Quantization with torchao

Quantization is a technique to lower the memory footprint of your model, potentially at the cost of accuracy or model performance. We support quantizing your model using the torchao library. Quantization is supported for both post-training quantization (PTQ) and quantization-aware training (QAT).

Note

We do not currently support quantization techniques such as GGUF/GPTQ,EXL2 at the moment.

Configuring Quantization in Axolotl

Quantization is configured using the quantization key in your configuration file.

base_model: # The path to the model to quantize.
quantization:
  weight_dtype: # Optional[str] = "int8". Fake quantization layout to use for weight quantization. Valid options are uintX for X in [1, 2, 3, 4, 5, 6, 7], or int4, or int8
  activation_dtype: # Optional[str] = "int8". Fake quantization layout to use for activation quantization. Valid options are "int4" and "int8"
  group_size: # Optional[int] = 32. The number of elements in each group for per-group fake quantization
  quantize_embedding: # Optional[bool] = False. Whether to quantize the embedding layer.

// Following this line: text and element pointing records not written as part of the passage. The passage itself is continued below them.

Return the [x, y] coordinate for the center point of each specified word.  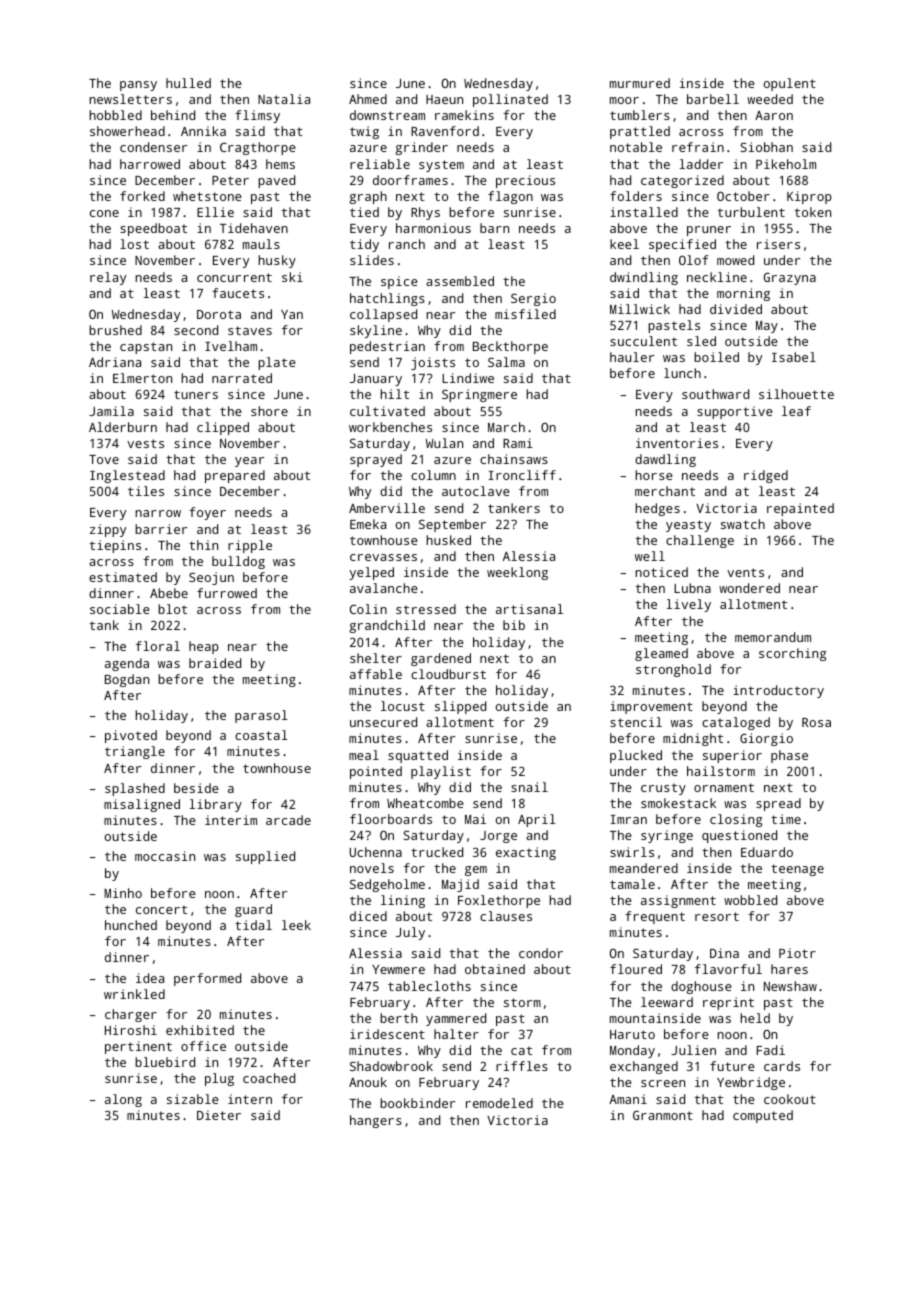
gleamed [661, 654]
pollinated [510, 100]
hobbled [115, 115]
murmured [640, 83]
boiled [716, 357]
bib [514, 625]
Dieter [219, 1115]
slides [372, 260]
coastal [261, 735]
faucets [238, 293]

output_dir:  # The path to the output directory.

Once quantization is complete, your quantized model will be saved in the {output_dir}/quantized directory.

You may also use the quantize command to quantize a model which has been trained with QAT - you can do this by using the existing QAT configuration file which you used to train the model:

# qat.yml
qat:
  activation_dtype: int8
  weight_dtype: int8
  group_size: 256
  quantize_embedding: true

output_dir: # The path to the output directory used during training where the final checkpoint has been saved.
axolotl quantize qat.yml

This ensures that an identical quantization configuration is used to quantize the model as was used to train it.